Même avec ses inévitables hauts et bas (bien plus de hauts que de bas, soyons justes) le plateau est assez défendable et les choix de chanteurs cohérents. Je voudrais d’abord saluer Luca Lombardo (qui commença sa carrière en s’appelant Bernard Lombardo, car il est français): il a une place particulière dans mon musée mélomaniaque car il fut le Floreski de Riccardo Muti dans ma chère Lodoïska à la Scala: il a ici un rôle de complément (Sir Bruno Roberton) dont il s’acquitte avec honneur, tout comme Wojtek Smilek qui prête sa voix de basse profonde à Lord Gualtiero Valton. Je voudrais aussi signaler le beau timbre d’Andreea Soare (issue de l’Atelier Lyrique de l’Opéra de Paris) dans le rôle d’Enrichetta di Francia, une voix chaude qui sonne bien, et qui laisse espérer une suite de carrière intéressante.

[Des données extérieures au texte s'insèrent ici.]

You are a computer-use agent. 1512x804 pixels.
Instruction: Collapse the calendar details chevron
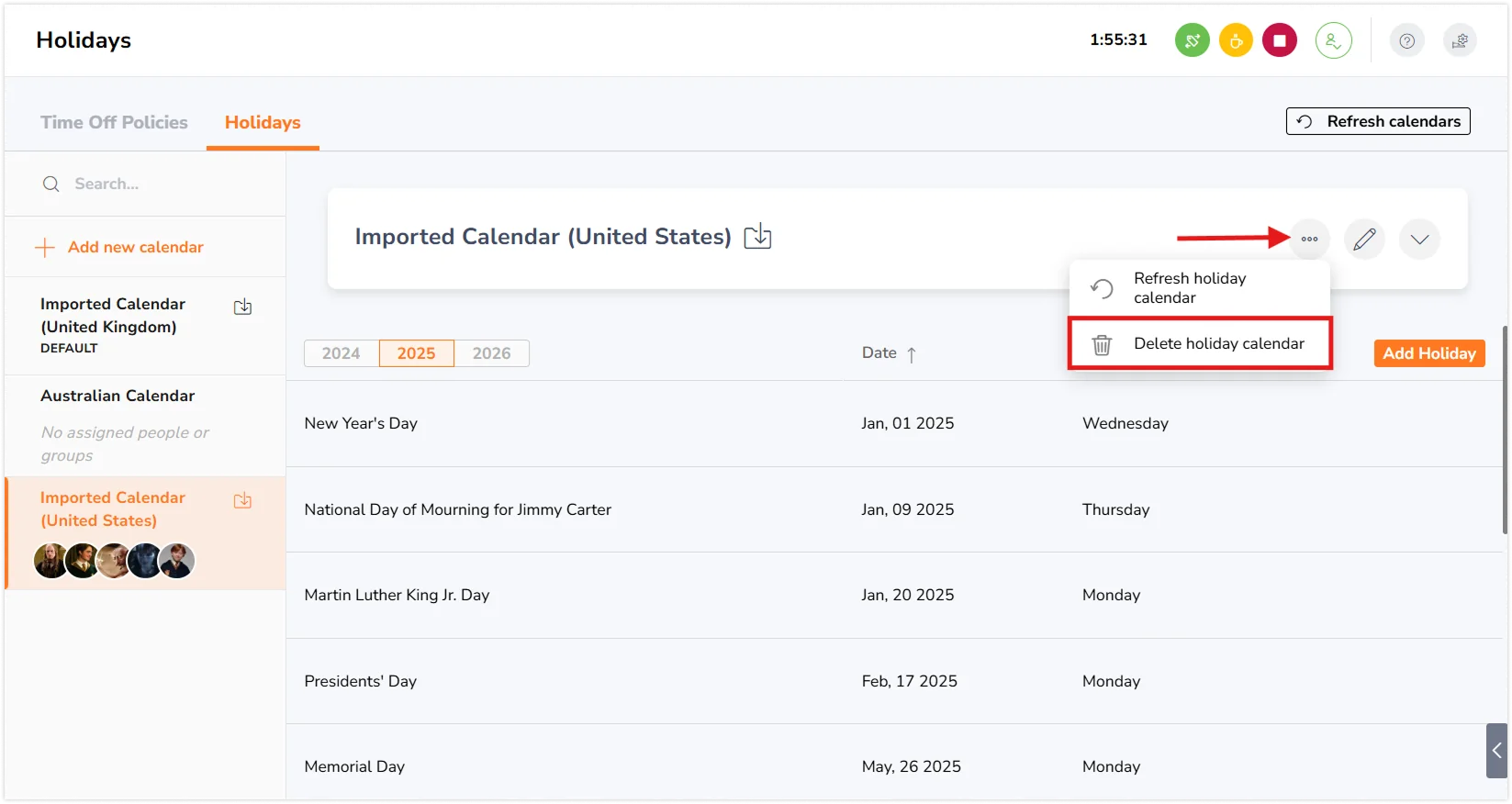pos(1419,240)

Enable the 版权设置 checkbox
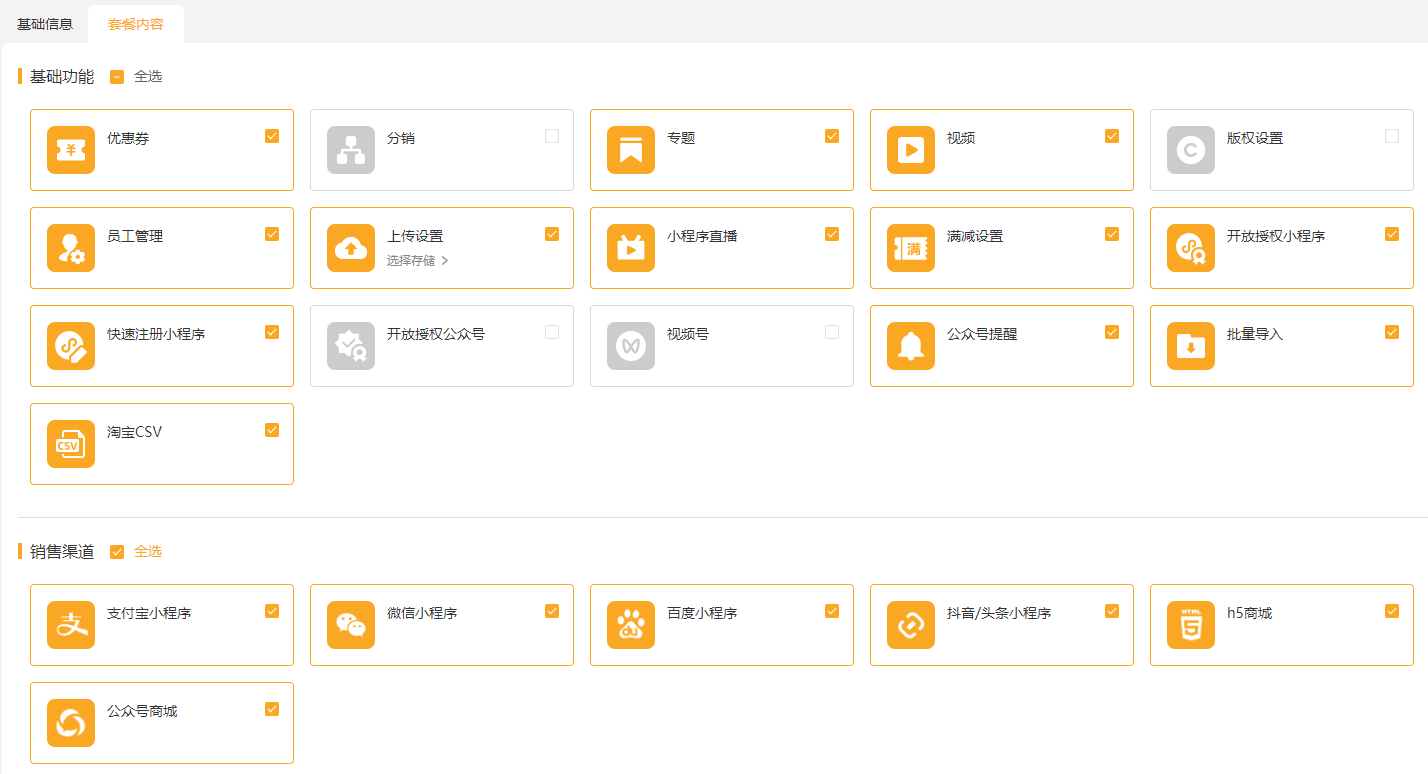tap(1392, 136)
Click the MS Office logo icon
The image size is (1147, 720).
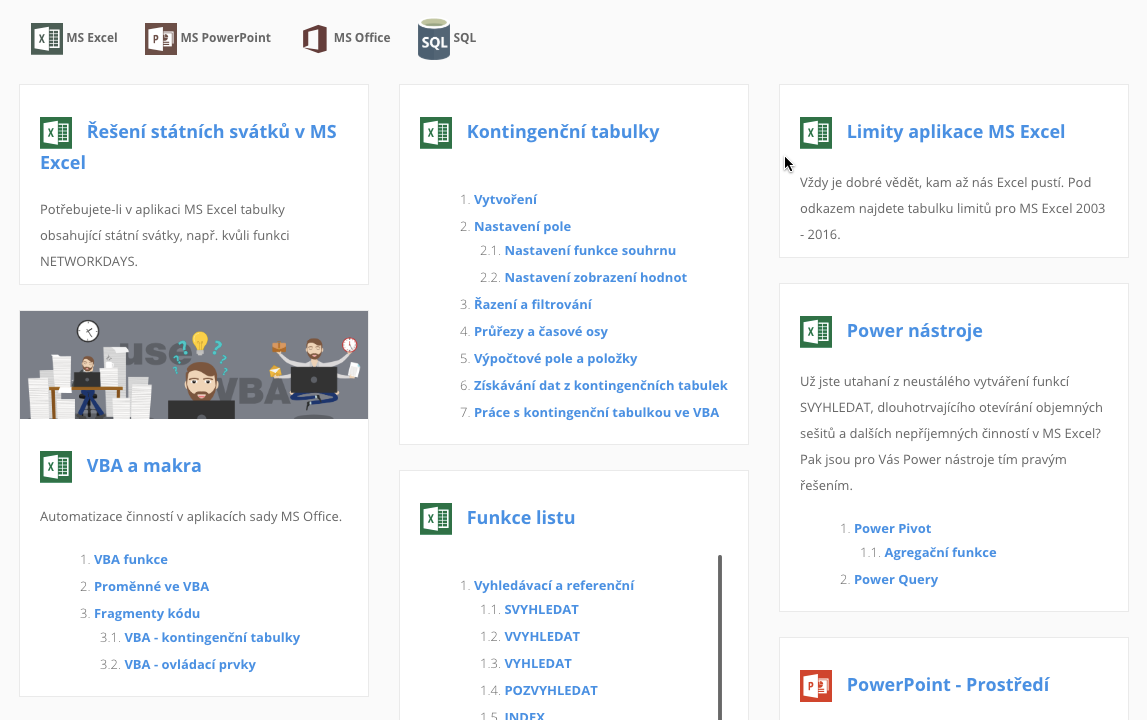(315, 39)
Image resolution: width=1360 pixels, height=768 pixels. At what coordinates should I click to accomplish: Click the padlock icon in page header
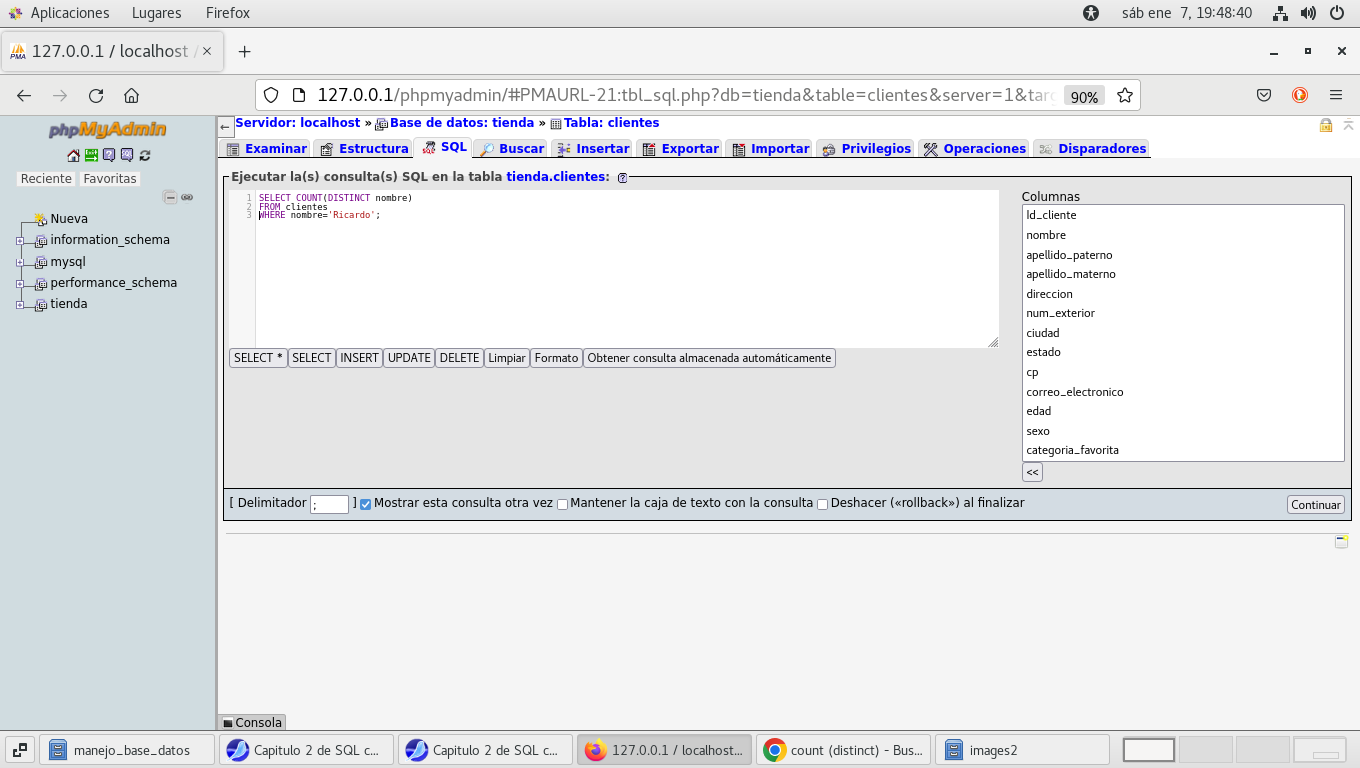[1325, 125]
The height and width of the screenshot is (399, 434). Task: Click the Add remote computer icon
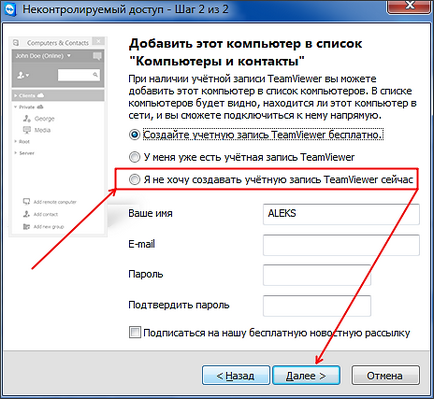(26, 202)
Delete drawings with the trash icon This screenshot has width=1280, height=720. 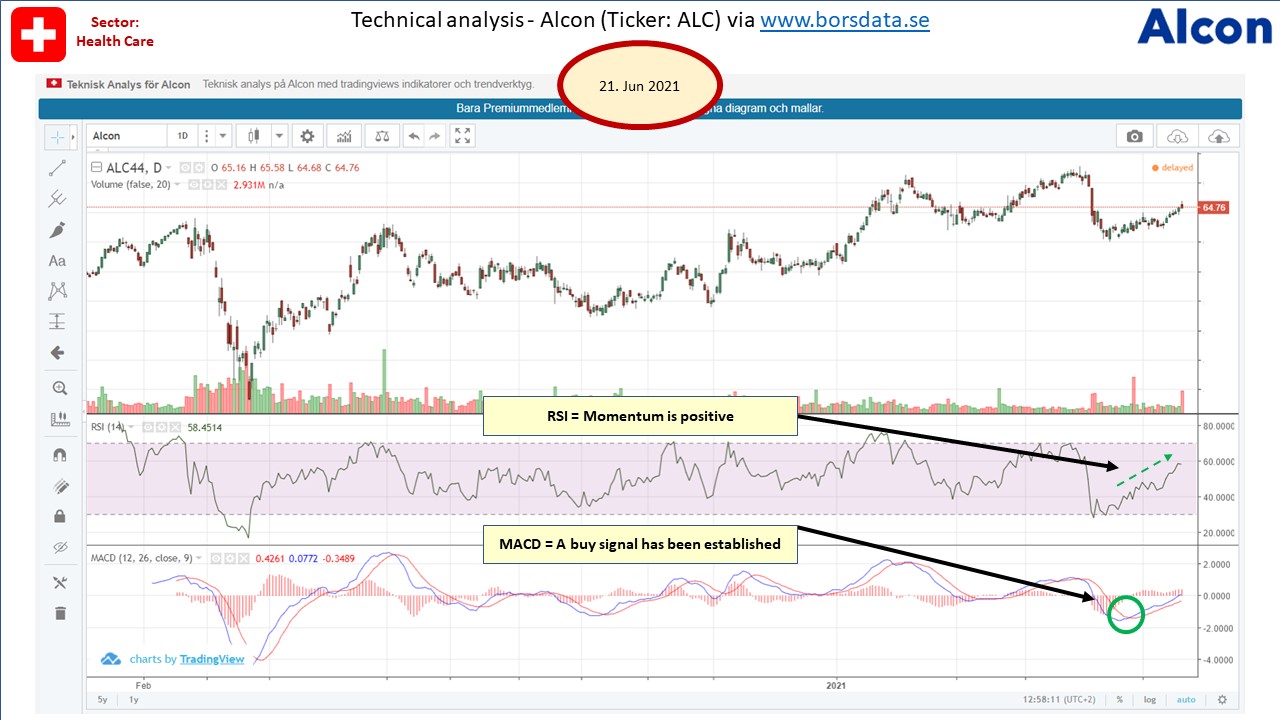tap(58, 613)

Mariusz Kwiecien © Opéra National de Paris/Andrea Messana
Mariusz Kwiecien © Opéra National de Paris/Andrea Messana

J’attendais beaucoup de Mariusz Kwiecien (Sir Riccardo Forth), qu’on n’avait pas revu à Bastille depuis le Roi Roger en 2009. Belle voix de baryton, bien posée, bien projetée, belle diction, jolis aigus: il fait une belle carrière dans les barytons de Verdi, Donizetti et Bellini au MET. Son premier air (Il duol che al cor mi plomba et bel sogno beato) est parfaitement en place, énergique, bien projeté: il obtient d’ailleurs des applaudissements nourris. La suite a moins de relief, l’aigu est un peu “savonné”, la voix manque quelquefois d’éclat, c’est un peu décevant par rapport à l’attente et même dans le duo fameux “suoni la tromba”, c’est Pertusi qu’on remarque le plus: il reste que l’artiste est intéressant, l’un des barytons du moment et  doit être réentendu en meilleure condition vocale.
Michele Pertusi est vraiment le triomphateur de la soirée dans Sir Giorgio: d’abord parce que de tout le plateau, c’est le seul qui ait exactement le style voulu. Sa longue fréquentation de Rossini et des romantiques lui a donné une impeccable ligne de chant, un sens de la nuance, une manière unique de colorer, une intelligence du texte, toujours d’une grande clarté et parfaitement émis. Oui, il a du style, et il sait ce qu’il chante. Dans ce rôle très humain, son chant dégage une chaleur, une douceur particulières. Il obtient le plus grand triomphe et c’est parfaitement mérité.
Le style n’est pas ce qui marque la prestation de Dmitri Korchak. Il a les aigus – même si les plus hauts ne sont pas très jolis-, le volume, le contrôle; mais son chant reste monotone et peu expressif, il chante tout de la même manière, a toujours le même mode de lancer la voix, en force, avec un appui justifié sur le diaphragme, mais un chant “di petto” excessif qui donne l’impression qu’il s’époumone, avec un timbre un peu nasal et sans vraiment le legato voulu et sans élégance.  Si on devait évoquer style,  modulation, notes filées, variations, cadences, on serait bien à la peine. De plus son attitude scénique raide, l’absence totale de mouvement (les bras désespérément le long du corps), n’arrangent pas les choses et le personnage est sans vraie vie, sans animation, sans âme. Du chant, oui, de la musique, pas vraiment, sauf peut-être dans le duo final avec Elvira où quelque chose vibre, même s’il est un peu fatigué.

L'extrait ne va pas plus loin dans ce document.